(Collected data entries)

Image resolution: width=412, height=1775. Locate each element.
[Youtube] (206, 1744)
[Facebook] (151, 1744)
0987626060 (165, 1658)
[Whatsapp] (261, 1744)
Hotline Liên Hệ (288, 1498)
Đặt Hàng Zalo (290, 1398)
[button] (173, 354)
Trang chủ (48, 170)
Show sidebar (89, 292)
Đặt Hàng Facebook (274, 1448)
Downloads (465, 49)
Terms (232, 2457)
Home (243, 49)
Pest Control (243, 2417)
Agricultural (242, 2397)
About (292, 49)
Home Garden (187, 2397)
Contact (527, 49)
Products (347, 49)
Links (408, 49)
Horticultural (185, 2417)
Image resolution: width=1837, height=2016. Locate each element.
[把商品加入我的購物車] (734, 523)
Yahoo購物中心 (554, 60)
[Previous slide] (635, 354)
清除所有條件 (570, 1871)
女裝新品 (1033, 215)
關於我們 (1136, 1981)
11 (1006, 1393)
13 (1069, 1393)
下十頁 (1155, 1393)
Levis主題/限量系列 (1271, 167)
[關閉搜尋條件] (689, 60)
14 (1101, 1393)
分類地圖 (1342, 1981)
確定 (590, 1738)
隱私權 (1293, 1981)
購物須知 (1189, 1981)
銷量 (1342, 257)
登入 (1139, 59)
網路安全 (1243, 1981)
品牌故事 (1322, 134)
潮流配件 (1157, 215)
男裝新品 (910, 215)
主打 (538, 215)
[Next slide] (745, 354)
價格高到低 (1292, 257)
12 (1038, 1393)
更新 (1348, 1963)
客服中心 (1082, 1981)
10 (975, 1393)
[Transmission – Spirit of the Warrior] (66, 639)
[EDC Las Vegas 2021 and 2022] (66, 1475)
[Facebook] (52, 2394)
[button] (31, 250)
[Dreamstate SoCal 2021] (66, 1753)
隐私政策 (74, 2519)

Problem:
Out of the preceding entries, pull every line containing the string "each".

Output:
Image resolution: width=412, height=1775. Locate each element.
Image resolution: width=1837, height=2016. Locate each element.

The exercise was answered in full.